Re: UTF-16BL/LE,... (was: Re: I18N issues with the XML Specification from Tim Bray on 2000-04-12 (xml-editor@w3.org from April to June 2000)

From: Tim Bray <tbray@textuality.com>
Date: Wed, 12 Apr 2000 16:22:11 -0700
To: Paul Hoffman / IMC <phoffman@imc.org>, John Cowan <cowan@locke.ccil.org>
Cc: duerst@w3.org, w3c-i18n-ig@w3.org, xml-editor@w3.org, w3c-xml-core-wg@w3.org
Message-Id: <3.0.32.20000412162037.014a3880@pop.intergate.ca>

At 02:30 PM 4/12/00 -0700, Paul Hoffman / IMC wrote:

>As co-author of the RFC 2781, I think that anything that says "any flavor 
>or UTF-16" is technically incorrect.
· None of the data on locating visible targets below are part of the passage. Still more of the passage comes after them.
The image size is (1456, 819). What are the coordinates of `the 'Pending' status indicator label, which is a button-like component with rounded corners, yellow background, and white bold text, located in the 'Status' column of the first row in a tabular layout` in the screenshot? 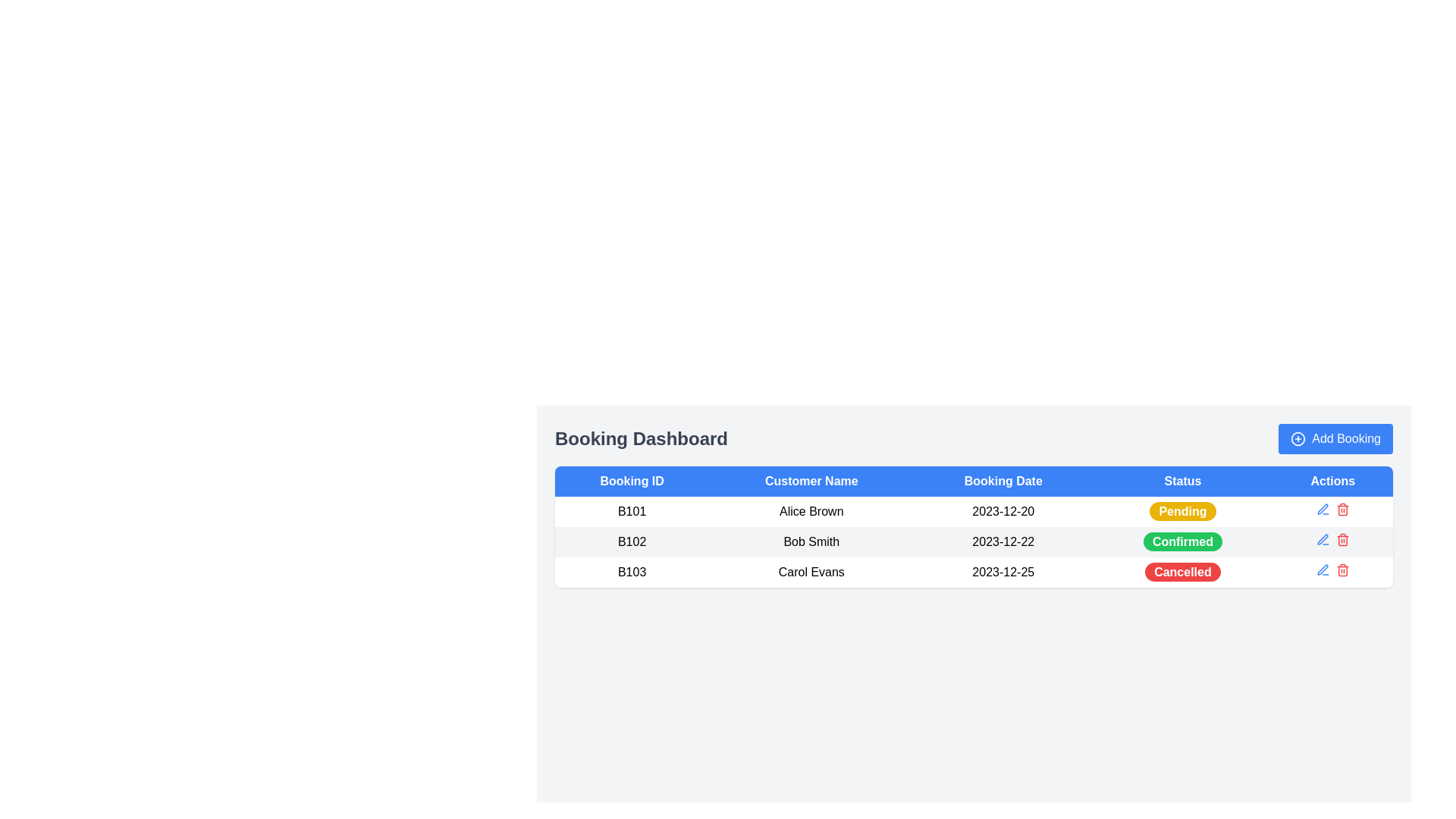 It's located at (1182, 512).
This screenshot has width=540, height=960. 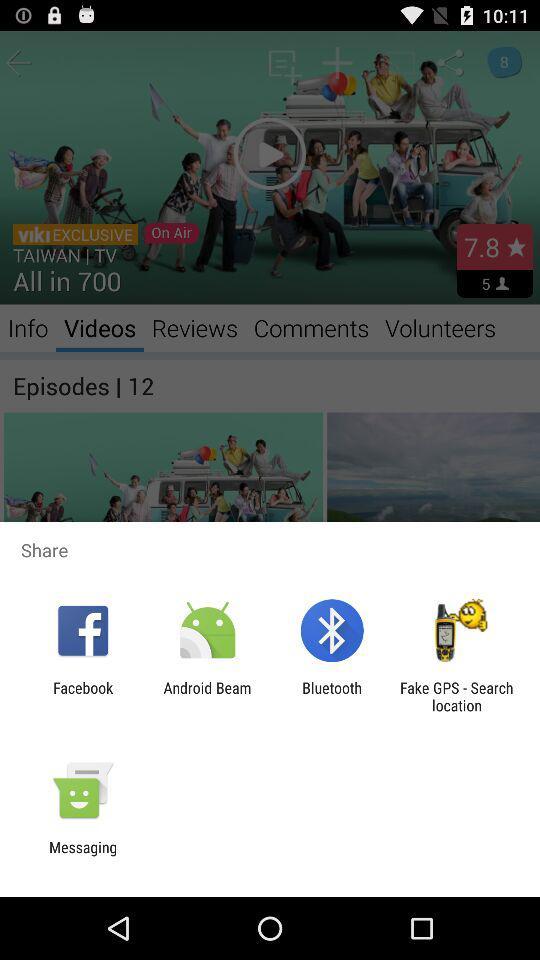 What do you see at coordinates (206, 696) in the screenshot?
I see `item next to the facebook item` at bounding box center [206, 696].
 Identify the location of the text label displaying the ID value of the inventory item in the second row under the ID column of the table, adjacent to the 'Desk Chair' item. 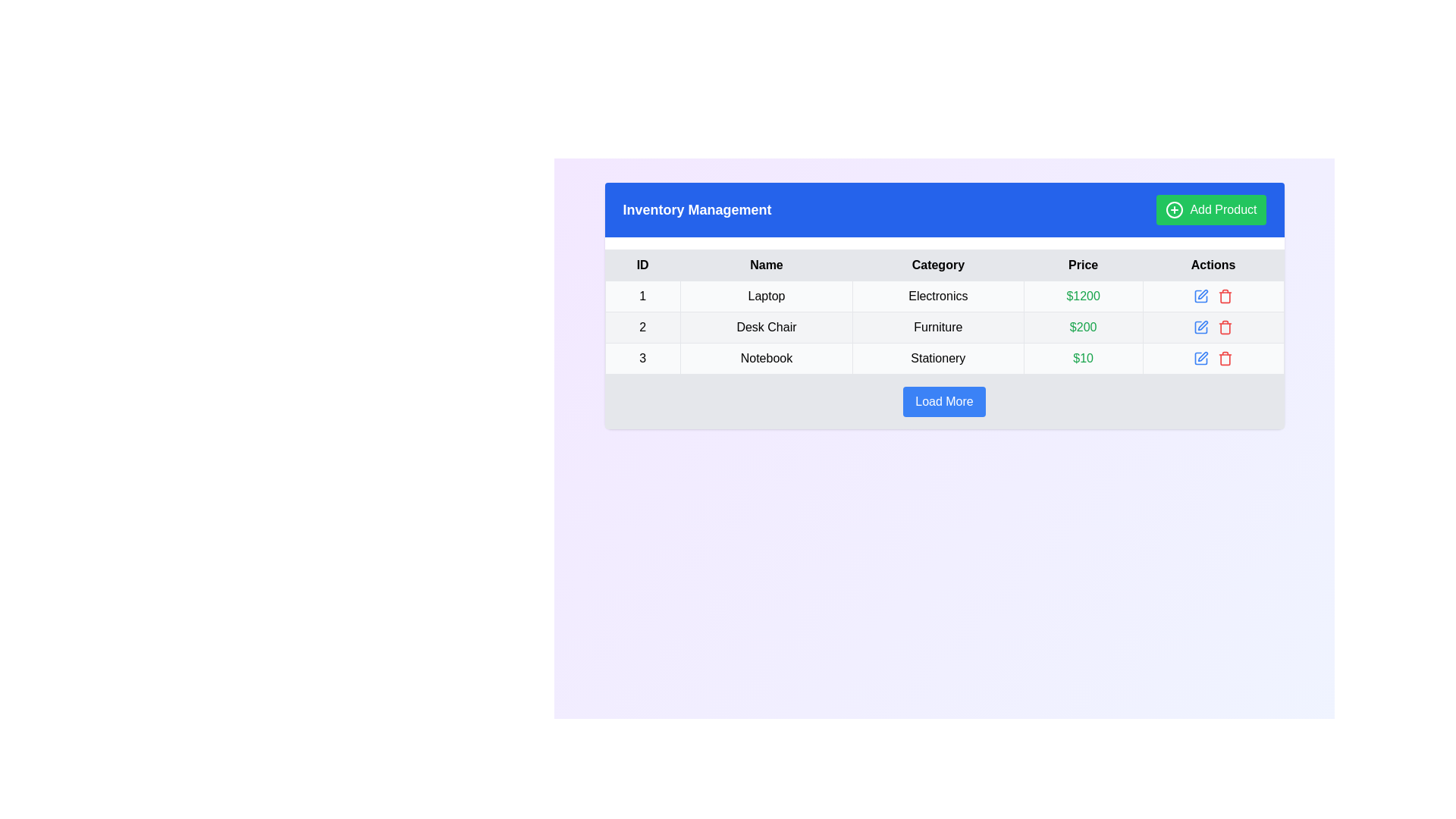
(642, 327).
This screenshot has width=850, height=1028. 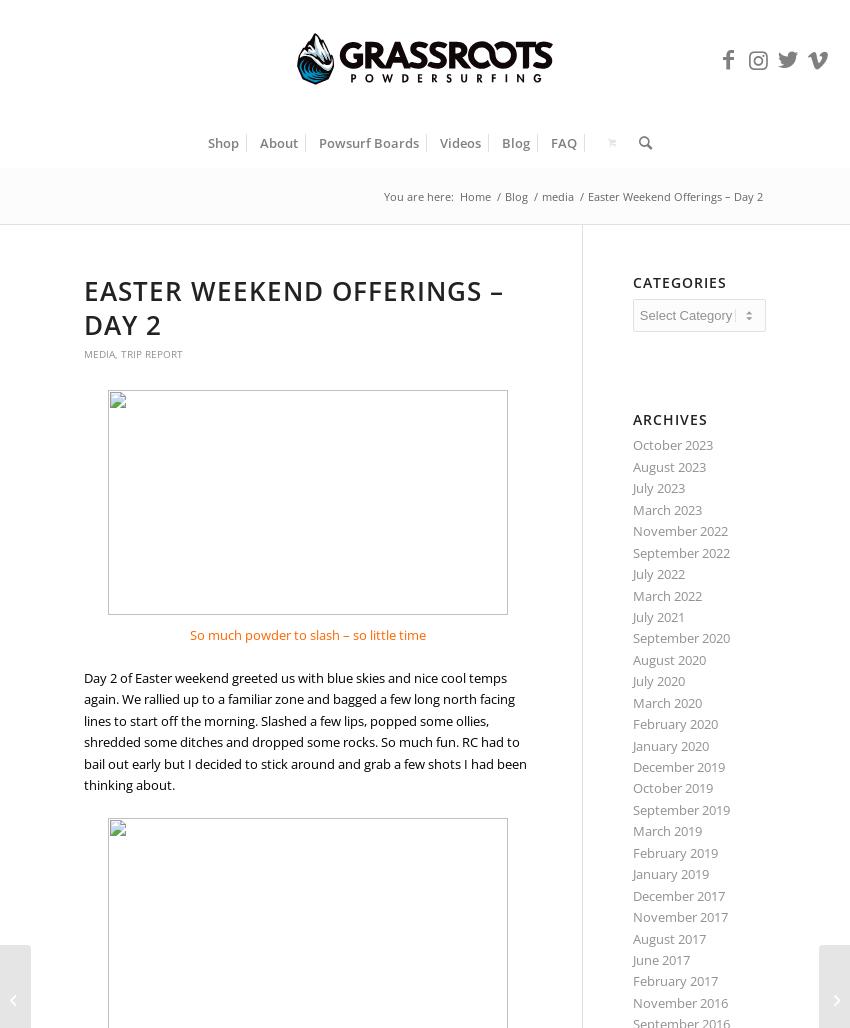 I want to click on 'Categories', so click(x=678, y=282).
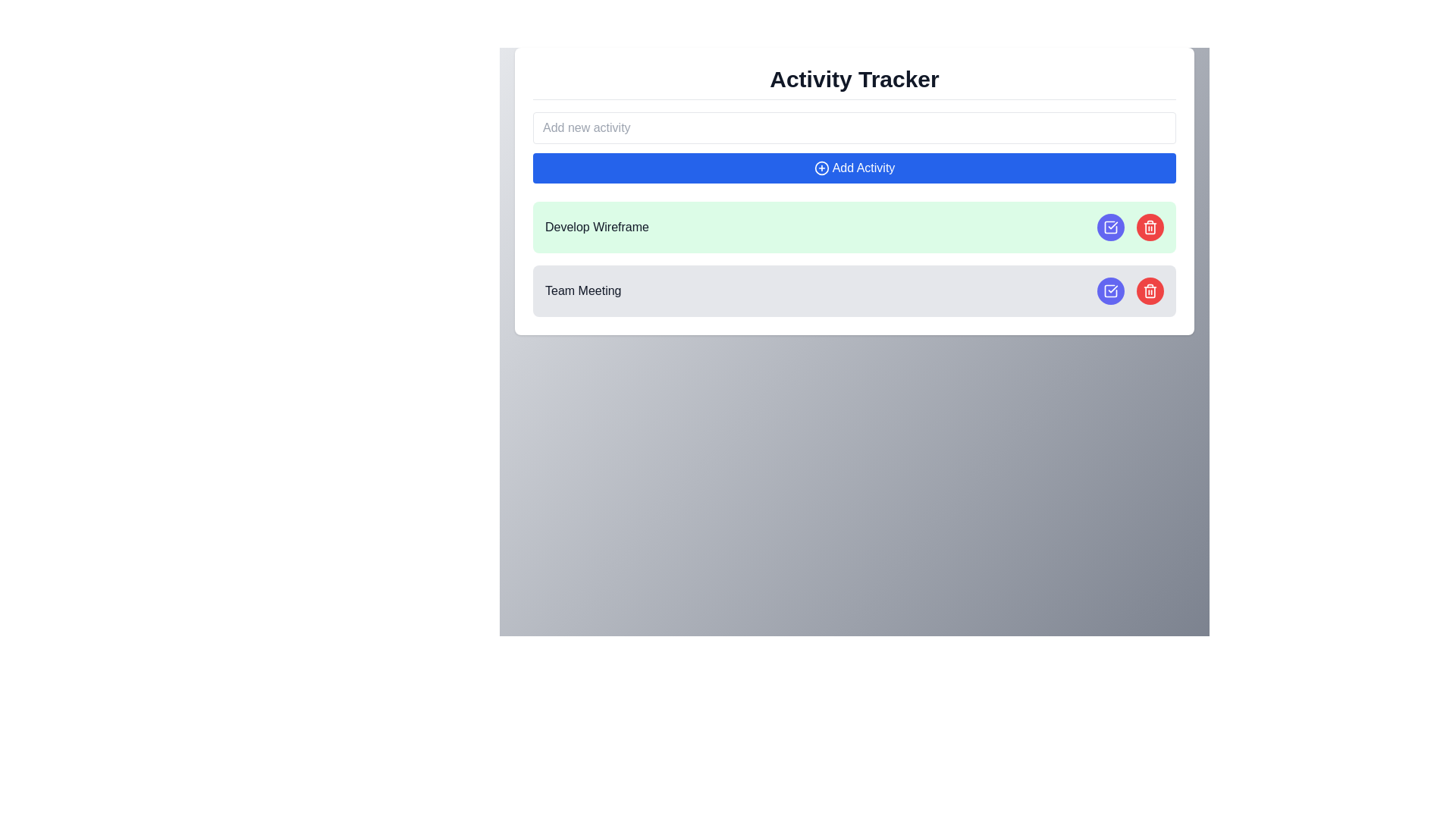 The image size is (1456, 819). What do you see at coordinates (821, 168) in the screenshot?
I see `the hollow circle element of the Add Icon located within the 'Add Activity' button` at bounding box center [821, 168].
The RFC very specifically separates 
>the definition of UTF-16 (section 2, which is a restatement of ISO 10646 
>and Unicode) from the labels "UTF-16" "UTF-16BE" and "UTF-16LE". Each 
>labelled type stands on its own and has a separate defintion.

Pardon my lack of imagination, but I just cannot see how a person or 
committee can say that UTF-16BE stands on its own, and is "separated" 
from UTF-16, with a straight face.   

Consider an author creating an XML document in an editor that happens to
use UTF-16 and thus (correctly) inserts a BOM.  That document then cannot
be transmitted as -BE or -LE, even by software that knows its byte
ordering, because the BOM is forbidden in those variants.  Thus, as
Murata has long (and correctly) stated, the -BE and -LE variants are
simply not appropriate for XML documents. -Tim

Received on Wednesday, 12 April 2000 19:21:53 UTC